The ostrich is an obvious model for investigating how large animals are affected by the large fluctuations in temperatures we will experience in the future. This is what postdoc Mads Fristrup Schou thinks. He has received an ERC Starting Grant of €1.5 million, and next year he will set up a new research group at the Department of Biology at Aarhus University.

An ostrich family photographed in Botswana. An adult ostrich can weigh up to 150 kg, so there is a long way to grow for the chicks, who weigh about 1 kg when they are hatched. In the meantime, they change from having problems with the cold to having problems with the heat. Photo: Paco Como / Colourbox
ClimAdaptLife is the name of the research project that has received a €1.5 million ERC Starting Grant and that will start on 1 May 2023. Photo: Mads Fristrup Schou

Before witty minds start to compare the way ostriches deal with climate challenges with how certain politicians do, we’d better clarify things. No, it's not about burying your head in the sand. Ostriches never do that.
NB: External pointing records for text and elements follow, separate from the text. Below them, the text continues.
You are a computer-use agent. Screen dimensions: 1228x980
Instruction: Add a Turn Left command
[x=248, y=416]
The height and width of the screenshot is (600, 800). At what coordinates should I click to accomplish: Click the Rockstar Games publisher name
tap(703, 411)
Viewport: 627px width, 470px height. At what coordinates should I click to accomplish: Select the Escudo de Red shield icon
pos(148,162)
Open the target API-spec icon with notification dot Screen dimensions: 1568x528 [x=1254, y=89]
The research project is about understanding the evolution of animal tolerance to cold and heat. The question is whether the genes that increase the heat tolerance in an animal also reduce its tolerance to cold.
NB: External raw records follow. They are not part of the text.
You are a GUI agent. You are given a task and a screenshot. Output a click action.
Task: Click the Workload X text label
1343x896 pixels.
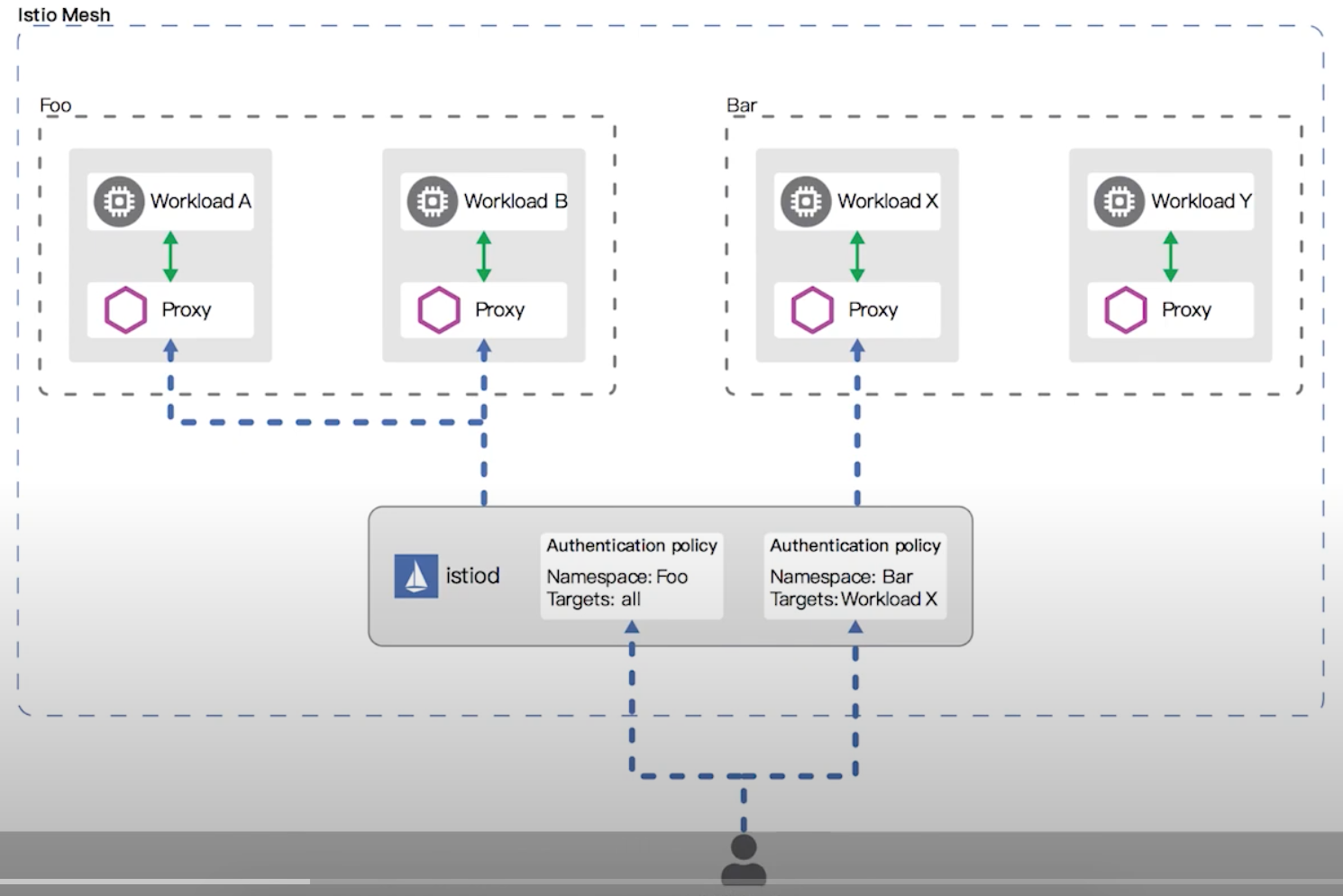click(x=888, y=201)

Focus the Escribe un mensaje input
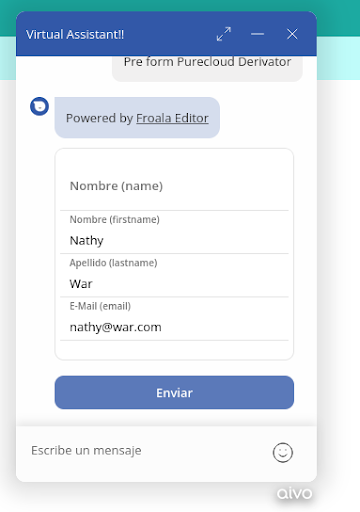click(147, 451)
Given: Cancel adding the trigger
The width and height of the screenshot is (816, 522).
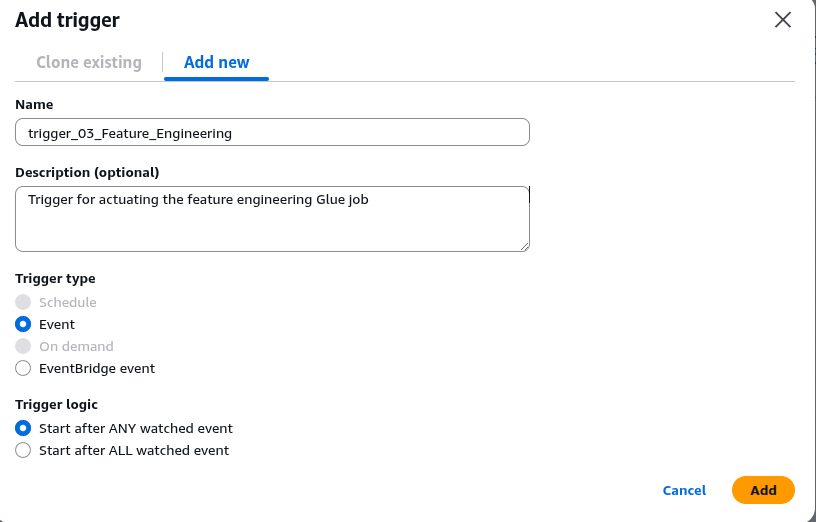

Mads Fristrup Schou has received €1.5 million from the European Research Foundation to find out. He is currently a postdoc at the University of Lund, and he will use the grant to establish a research group at the Department of Biology at Aarhus University.

> Starting Grants from the ERC are awarded to researchers who, at an early stage in their careers, have contributed excellent research, demon­strated a talent for working indepen­dently, and exhibited potential to manage a research project.
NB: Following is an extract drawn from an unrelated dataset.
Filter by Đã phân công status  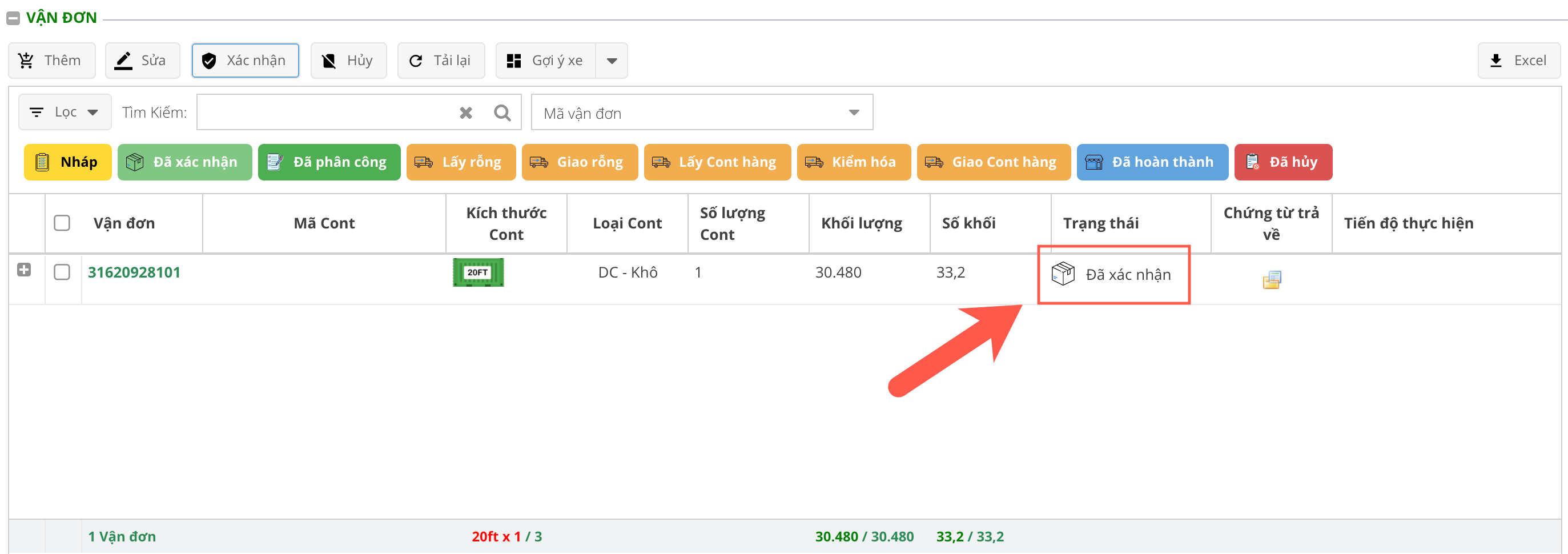pos(329,162)
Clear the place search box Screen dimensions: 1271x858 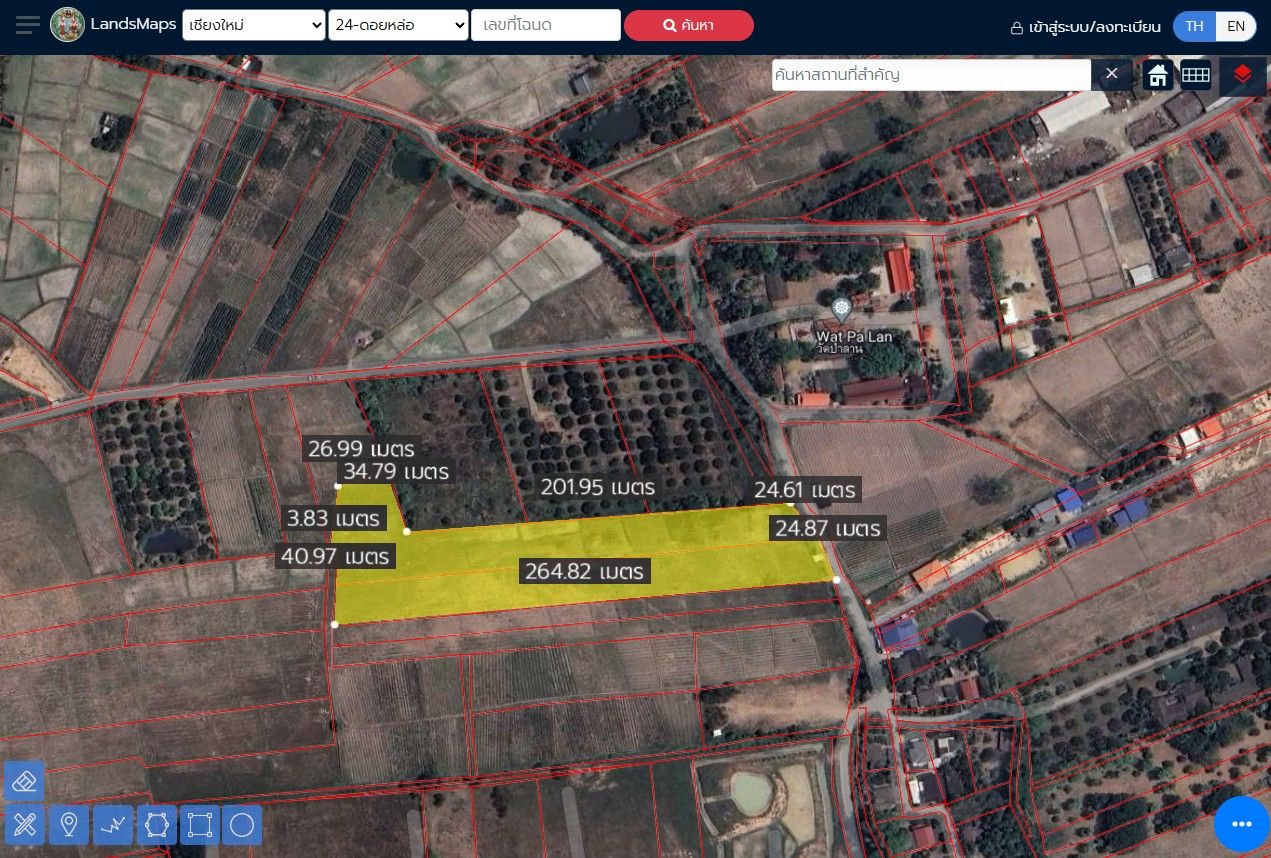tap(1111, 75)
> To put things into perspective, a new-born human baby weighs on average 3-5 per cent of what an average adult weighs. When an elephant calf is born, it usually weighs only 2.2 per cent of what it will weigh ten years later as an adult.

The questions are very relevant in light of climate change and increasing temperature fluctuations. And they are particularly relevant with regard to large animals, because they are particularly challenged by temperature changes. Large animals often have the biggest differences in body size from young to adult.

This is a challenge, because temperature fluctuations affect individuals differently as they grow. A small body is sensitive to cold because its surface area is large in relation to body weight. On the other hand, it is more resistant to heat. The opposite applies for a large body: it has a hard time dealing with sustained heat, but fares well in the cold.

And here, as a warm-blooded animal, the ostrich is an excellent model. A newly hatched ostrich weighs just under 1 per cent of the weight of an adult.

Furthermore, the ostrich lives and breeds in the Kalahari desert (where temperatures can vary between 40°C and below freezing), and in temperate regions like the Cape of Good Hope on the southern tip of Africa. This means that the ostrich can provide an insight into the demands of extreme environments.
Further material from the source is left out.